The primary reason your portfolio is diversified across a number of different asset classes is to reduce its volatility.  Not only can this be explained mathematically (I will not do so here), but Modern Portfolio Theory even explains how appropriate diversification can improve your overall portfolio return as well.  Although stocks fell today, bonds gained.  That’s diversification at work.  Of course we don’t know how your investments will perform in the next few weeks or months, but you can be sure that diversification will take the sting out of any sharp declines in any one particular asset class in which you are invested.

  1. Downturns provide buying opportunities.
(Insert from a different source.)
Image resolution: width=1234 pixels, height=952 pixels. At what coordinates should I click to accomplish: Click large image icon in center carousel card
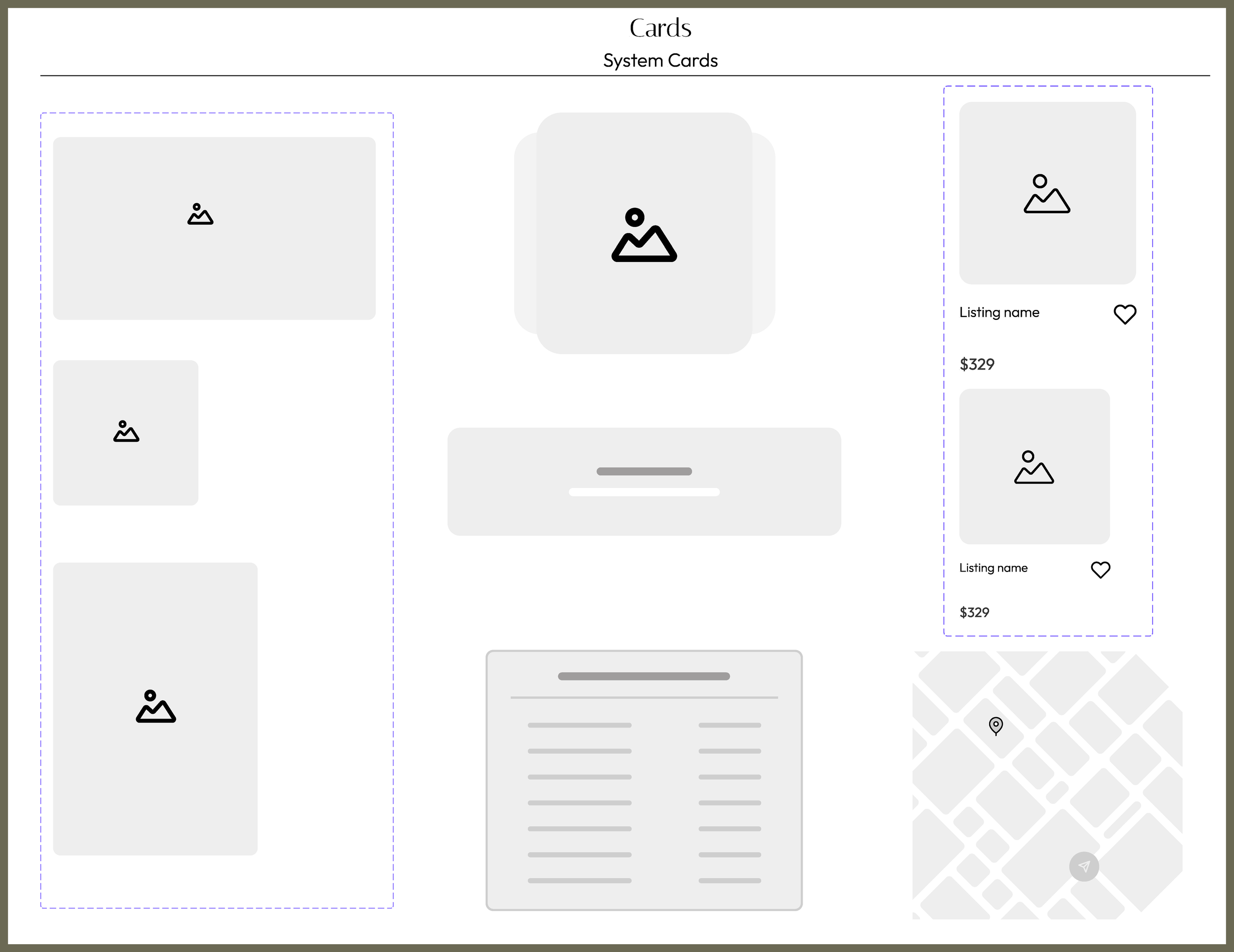pyautogui.click(x=644, y=235)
Stock prices worldwide are now cheaper than they were a week ago.  If you are still working and saving money, you’ll be able to buy shares at lower prices with your savings, resulting in higher growth in the future.  Even if you are retired, you still need to grow your portfolio, and downturns represent opportunities to shift money from lower-growth bonds to higher-growth stocks.

  1. The media is not your advisor.

As I’ve said many times before, the media’s role is not to educate you.  It is rather to play upon your emotions with the goal of getting you to read or watch what they have to say.  A great example is the current presidential political campaign, in which the candidates getting the most coverage are not the ones providing thoughtful explanations of proposed policies or beliefs but rather those that make the most controversial bombastic statements.

I remind you that during times like these it is important to stay calm and refrain from making decisions that may be detrimental to your long term goals.   If you are not yet retired, this current downturn should have very little impact on your future.  Even if you are currently retired, a good distribution allocation plan should help insulate you from the need to sell any assets at steep losses.

Markets will go up and down many times throughout the rest of our lives. Proper financial planning should allow you to enjoy your life and ignore the bumps along the way.